Watching the meat eaters flock to their rancid offerings, the researchers made a curious observation.
“They had little chicken baskets,” said UCR entomologist Quinn McFrederick in a statement – the vulture bees stored meat in pockets, much like how pollen-eating bees store their foraging finds.
Vulture bees are unique as they are thought to be “the only bees in the world that have evolved to use food sources not produced by plants,” said Yanega, who says it constitutes “a pretty remarkable change in dietary habits.”
The vulture bee microbiome is enriched in acid-loving bacteria, which are novel bacteria that their relatives don’t have,” McFrederick said. “These bacteria are similar to ones found in actual vultures, as well as hyenas and other carrion-feeders, presumably to help protect them from pathogens that show up on carrion.”
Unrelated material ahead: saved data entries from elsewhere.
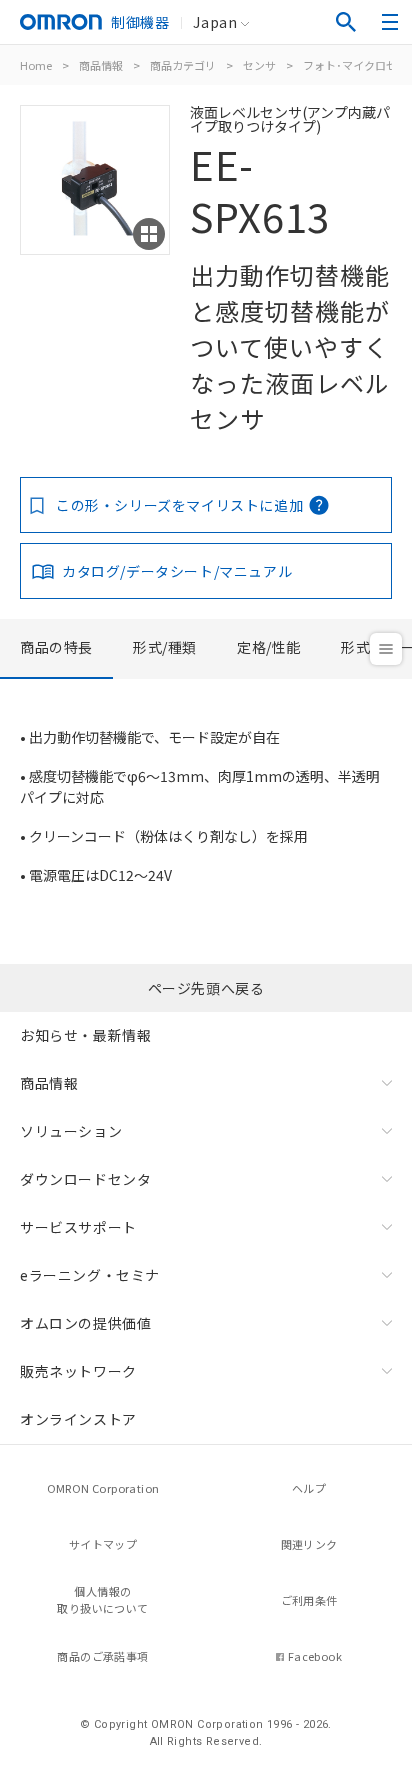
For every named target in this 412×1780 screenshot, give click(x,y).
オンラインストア (78, 1419)
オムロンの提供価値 (85, 1323)
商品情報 (101, 65)
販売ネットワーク (78, 1371)
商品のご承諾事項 (102, 1656)
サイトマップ (103, 1544)
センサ (259, 65)
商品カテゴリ (183, 65)
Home (36, 65)
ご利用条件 (309, 1600)
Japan (215, 22)
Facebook (315, 1656)
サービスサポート (78, 1227)
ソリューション (71, 1131)
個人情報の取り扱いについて (102, 1599)
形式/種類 (165, 647)
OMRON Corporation (103, 1488)
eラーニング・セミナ (90, 1275)
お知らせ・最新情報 (85, 1035)
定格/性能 (269, 647)
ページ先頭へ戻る (206, 988)
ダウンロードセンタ (85, 1179)
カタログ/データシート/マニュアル (177, 571)
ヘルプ (309, 1488)
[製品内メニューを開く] (386, 649)
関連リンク (309, 1544)
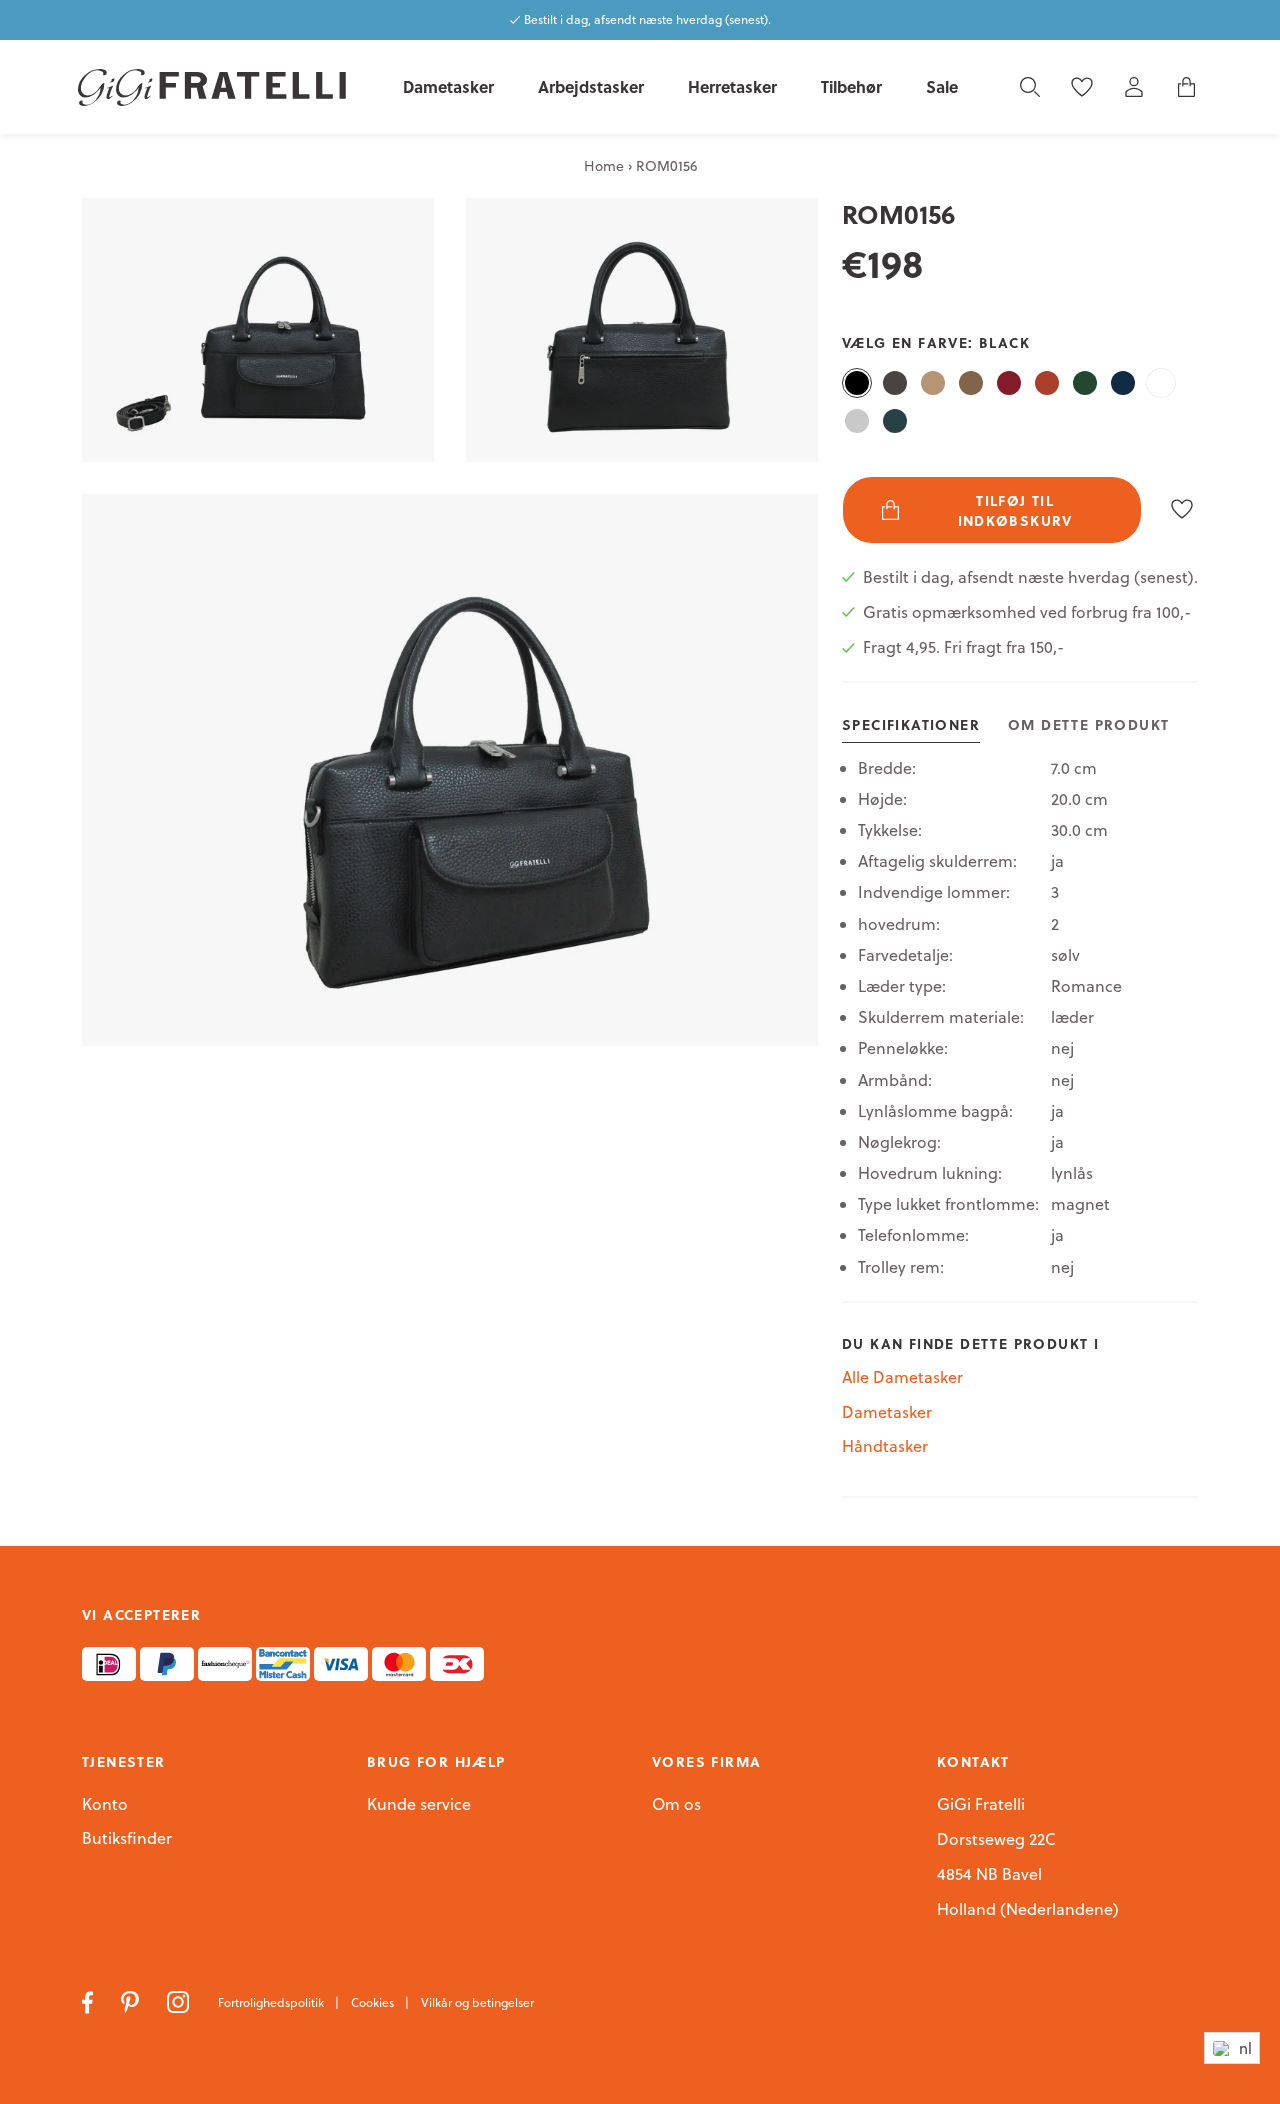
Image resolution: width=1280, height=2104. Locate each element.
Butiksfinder (127, 1839)
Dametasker (887, 1412)
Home (604, 166)
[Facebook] (89, 2001)
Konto (105, 1804)
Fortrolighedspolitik (272, 2002)
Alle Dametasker (902, 1377)
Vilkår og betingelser (477, 2002)
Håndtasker (885, 1446)
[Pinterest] (132, 2001)
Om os (676, 1805)
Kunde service (419, 1805)
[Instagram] (180, 2001)
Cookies (374, 2002)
And that wasn’t the only surprising difference.
“Even though they can’t sting, they’re not all defenseless, and many species are thoroughly unpleasant,” Yanega said. “They range from species that are genuinely innocuous to many that bite, to a few that produce blister-causing secretions in their jaws, causing the skin to erupt in painful sores.”
Despite their savory diet and unsavory behavior, the honey of vulture bees is reportedly still edible and actually sweet.